(Data records)
________________

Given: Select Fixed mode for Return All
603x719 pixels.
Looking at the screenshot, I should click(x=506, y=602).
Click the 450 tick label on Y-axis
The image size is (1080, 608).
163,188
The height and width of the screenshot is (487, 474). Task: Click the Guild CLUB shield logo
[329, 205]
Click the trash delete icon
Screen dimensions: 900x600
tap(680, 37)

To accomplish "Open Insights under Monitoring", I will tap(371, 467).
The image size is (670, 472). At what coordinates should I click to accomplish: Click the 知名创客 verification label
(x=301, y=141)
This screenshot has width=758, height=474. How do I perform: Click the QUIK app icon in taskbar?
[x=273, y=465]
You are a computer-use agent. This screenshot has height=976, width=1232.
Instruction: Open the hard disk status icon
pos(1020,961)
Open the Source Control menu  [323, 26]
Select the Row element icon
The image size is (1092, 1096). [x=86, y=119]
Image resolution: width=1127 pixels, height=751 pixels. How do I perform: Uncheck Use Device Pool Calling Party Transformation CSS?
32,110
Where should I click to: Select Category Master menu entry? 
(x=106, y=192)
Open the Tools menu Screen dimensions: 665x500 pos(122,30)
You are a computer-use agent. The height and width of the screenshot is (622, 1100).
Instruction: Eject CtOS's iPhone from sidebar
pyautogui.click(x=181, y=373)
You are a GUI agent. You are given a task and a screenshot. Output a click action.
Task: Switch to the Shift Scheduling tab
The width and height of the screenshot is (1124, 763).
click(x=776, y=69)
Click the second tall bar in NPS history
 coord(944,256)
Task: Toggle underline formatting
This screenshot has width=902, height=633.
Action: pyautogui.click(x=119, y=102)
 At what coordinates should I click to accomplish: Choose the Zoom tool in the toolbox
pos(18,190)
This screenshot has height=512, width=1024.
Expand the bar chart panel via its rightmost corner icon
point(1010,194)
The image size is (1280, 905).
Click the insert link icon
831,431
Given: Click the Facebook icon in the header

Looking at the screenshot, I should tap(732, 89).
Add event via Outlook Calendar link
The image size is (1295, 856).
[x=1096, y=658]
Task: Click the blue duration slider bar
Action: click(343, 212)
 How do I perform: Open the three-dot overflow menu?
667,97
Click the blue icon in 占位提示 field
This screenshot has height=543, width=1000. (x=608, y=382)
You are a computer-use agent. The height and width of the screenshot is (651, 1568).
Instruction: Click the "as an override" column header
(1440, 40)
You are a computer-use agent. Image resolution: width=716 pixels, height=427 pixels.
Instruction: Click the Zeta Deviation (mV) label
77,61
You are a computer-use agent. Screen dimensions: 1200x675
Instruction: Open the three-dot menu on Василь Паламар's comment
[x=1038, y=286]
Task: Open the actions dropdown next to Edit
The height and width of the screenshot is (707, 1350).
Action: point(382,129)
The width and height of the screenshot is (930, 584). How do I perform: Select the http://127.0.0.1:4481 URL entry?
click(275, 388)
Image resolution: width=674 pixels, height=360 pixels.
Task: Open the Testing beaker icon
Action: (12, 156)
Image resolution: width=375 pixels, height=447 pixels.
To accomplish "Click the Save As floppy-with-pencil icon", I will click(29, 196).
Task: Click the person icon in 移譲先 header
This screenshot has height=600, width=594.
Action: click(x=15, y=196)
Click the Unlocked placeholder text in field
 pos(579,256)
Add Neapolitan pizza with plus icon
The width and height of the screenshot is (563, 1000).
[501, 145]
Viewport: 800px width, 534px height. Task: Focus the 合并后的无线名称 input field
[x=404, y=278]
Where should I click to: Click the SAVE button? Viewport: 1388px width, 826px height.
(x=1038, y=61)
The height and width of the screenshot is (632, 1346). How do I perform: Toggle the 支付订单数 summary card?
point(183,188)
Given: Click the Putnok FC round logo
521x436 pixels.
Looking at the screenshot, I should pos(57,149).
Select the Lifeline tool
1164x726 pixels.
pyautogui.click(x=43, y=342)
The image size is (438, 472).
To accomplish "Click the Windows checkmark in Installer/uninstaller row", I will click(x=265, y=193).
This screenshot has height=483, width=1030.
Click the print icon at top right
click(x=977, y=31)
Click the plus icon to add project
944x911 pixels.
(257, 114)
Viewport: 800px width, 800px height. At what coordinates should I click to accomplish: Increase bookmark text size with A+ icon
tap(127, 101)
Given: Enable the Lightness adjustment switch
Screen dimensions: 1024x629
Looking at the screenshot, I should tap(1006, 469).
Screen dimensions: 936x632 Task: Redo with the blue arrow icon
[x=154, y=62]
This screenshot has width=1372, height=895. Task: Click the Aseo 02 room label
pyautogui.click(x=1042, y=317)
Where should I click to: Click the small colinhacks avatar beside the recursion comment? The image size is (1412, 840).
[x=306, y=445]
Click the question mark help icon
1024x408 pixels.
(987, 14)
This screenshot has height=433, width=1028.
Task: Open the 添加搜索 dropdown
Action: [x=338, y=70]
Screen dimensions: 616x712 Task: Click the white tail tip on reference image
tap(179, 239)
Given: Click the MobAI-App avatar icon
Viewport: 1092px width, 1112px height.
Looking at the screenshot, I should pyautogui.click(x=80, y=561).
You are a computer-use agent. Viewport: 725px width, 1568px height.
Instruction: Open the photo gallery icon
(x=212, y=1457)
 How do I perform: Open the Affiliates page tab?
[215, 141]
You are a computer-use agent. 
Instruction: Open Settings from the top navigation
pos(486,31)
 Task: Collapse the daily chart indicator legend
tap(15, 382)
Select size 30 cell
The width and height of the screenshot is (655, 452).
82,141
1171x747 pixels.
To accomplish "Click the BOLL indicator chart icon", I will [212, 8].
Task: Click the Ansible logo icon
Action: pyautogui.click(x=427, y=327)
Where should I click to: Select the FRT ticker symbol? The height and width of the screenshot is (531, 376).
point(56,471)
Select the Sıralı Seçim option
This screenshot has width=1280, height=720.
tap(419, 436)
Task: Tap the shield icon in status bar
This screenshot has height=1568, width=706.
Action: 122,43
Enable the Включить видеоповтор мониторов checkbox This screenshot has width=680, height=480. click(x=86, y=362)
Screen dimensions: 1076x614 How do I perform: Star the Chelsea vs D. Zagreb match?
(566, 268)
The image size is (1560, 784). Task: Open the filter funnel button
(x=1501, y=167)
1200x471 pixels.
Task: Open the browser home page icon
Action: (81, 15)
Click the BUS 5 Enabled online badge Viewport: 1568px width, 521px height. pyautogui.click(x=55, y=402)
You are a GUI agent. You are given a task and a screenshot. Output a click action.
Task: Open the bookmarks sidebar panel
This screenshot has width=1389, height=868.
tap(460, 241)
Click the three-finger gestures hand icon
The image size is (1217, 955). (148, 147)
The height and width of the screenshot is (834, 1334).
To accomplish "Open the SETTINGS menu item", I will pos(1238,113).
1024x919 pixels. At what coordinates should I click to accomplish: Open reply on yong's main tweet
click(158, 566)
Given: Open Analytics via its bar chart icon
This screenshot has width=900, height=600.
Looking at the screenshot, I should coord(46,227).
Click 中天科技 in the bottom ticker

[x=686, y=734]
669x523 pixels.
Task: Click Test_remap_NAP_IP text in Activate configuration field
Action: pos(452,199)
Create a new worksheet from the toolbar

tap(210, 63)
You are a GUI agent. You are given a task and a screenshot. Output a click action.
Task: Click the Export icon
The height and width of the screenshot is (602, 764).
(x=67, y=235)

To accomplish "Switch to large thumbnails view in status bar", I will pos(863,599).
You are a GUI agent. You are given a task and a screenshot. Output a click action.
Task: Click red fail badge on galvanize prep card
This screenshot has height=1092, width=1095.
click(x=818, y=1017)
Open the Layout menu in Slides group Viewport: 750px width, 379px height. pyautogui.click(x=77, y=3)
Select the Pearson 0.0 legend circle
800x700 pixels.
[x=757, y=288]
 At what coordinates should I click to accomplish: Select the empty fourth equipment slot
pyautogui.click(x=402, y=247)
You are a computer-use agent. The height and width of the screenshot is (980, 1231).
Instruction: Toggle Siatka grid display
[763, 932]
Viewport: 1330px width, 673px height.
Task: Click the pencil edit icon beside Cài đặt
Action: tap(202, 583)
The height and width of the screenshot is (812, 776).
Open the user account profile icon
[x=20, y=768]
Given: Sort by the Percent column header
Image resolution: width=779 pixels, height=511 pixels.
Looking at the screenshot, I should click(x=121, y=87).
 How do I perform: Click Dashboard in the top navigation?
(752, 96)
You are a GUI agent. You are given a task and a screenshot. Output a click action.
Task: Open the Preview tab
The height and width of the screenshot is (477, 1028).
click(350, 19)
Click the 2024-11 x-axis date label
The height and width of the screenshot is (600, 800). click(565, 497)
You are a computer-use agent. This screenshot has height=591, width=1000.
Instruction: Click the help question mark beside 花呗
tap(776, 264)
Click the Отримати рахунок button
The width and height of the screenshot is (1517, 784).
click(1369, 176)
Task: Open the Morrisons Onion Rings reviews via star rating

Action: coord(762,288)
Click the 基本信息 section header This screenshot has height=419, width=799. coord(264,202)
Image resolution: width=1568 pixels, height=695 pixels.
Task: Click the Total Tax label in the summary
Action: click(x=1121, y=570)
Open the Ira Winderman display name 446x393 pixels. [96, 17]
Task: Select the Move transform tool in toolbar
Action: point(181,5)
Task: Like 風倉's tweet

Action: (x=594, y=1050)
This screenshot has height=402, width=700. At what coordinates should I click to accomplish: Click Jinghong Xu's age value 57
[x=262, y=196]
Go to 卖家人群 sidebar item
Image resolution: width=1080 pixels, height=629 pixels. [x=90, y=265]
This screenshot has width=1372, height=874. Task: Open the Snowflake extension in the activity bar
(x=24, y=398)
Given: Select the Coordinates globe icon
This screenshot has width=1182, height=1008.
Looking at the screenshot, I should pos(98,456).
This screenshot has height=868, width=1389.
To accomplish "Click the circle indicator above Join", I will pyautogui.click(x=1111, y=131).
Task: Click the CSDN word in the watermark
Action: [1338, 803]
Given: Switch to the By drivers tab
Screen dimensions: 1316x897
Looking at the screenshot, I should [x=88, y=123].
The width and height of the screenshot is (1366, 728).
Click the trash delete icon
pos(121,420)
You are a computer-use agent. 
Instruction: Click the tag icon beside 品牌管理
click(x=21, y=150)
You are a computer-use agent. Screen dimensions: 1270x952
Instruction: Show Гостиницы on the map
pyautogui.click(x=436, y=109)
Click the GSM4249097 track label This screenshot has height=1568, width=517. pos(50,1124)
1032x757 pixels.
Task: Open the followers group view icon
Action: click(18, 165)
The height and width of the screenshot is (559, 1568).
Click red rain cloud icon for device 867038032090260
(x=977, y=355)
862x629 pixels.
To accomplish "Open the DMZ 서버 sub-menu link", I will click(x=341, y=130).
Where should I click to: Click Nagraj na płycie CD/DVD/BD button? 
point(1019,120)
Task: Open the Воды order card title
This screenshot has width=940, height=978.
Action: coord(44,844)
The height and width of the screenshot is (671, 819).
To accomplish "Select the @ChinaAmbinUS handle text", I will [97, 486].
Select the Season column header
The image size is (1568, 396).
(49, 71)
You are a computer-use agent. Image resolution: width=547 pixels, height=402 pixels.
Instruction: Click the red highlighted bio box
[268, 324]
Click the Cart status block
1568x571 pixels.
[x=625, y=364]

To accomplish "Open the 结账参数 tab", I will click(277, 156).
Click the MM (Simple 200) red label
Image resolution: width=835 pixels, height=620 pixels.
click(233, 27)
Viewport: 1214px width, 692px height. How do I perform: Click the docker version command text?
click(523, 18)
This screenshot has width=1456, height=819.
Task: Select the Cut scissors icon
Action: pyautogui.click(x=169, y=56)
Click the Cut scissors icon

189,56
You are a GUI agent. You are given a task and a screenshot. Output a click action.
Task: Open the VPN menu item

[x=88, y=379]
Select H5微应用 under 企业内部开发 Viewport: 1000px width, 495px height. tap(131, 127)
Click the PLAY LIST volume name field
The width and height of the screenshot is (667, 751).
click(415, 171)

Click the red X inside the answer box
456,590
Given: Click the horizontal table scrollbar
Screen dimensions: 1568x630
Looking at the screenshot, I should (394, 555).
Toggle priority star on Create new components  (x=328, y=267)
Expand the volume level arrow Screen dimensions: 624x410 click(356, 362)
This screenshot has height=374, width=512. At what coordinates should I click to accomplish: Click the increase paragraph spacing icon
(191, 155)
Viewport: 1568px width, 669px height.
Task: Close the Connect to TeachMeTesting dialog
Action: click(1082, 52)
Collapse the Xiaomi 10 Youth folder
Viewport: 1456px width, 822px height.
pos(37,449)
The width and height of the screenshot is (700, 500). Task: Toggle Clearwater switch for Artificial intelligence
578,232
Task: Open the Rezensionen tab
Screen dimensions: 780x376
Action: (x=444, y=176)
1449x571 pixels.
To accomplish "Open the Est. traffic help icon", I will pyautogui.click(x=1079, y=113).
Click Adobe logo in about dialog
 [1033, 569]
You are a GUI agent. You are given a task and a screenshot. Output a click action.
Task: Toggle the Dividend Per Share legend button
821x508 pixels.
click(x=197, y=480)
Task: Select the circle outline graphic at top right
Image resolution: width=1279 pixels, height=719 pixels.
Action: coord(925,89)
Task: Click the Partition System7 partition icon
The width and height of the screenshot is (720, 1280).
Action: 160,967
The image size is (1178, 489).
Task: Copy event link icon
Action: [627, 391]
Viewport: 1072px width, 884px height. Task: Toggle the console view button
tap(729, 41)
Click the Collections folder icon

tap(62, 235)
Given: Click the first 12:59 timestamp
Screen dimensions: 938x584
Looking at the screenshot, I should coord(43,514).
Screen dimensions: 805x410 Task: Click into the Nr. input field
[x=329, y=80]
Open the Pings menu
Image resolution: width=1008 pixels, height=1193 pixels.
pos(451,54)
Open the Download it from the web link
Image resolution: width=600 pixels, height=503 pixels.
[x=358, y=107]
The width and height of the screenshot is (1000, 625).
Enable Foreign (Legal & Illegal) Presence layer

________________

— ASSIGNMENT —
Bring together all lines of the entries above in which the string "plus" occurs.

— ANSWER TO THIS TASK —
Add Neapolitan pizza with plus icon
Click the plus icon to add project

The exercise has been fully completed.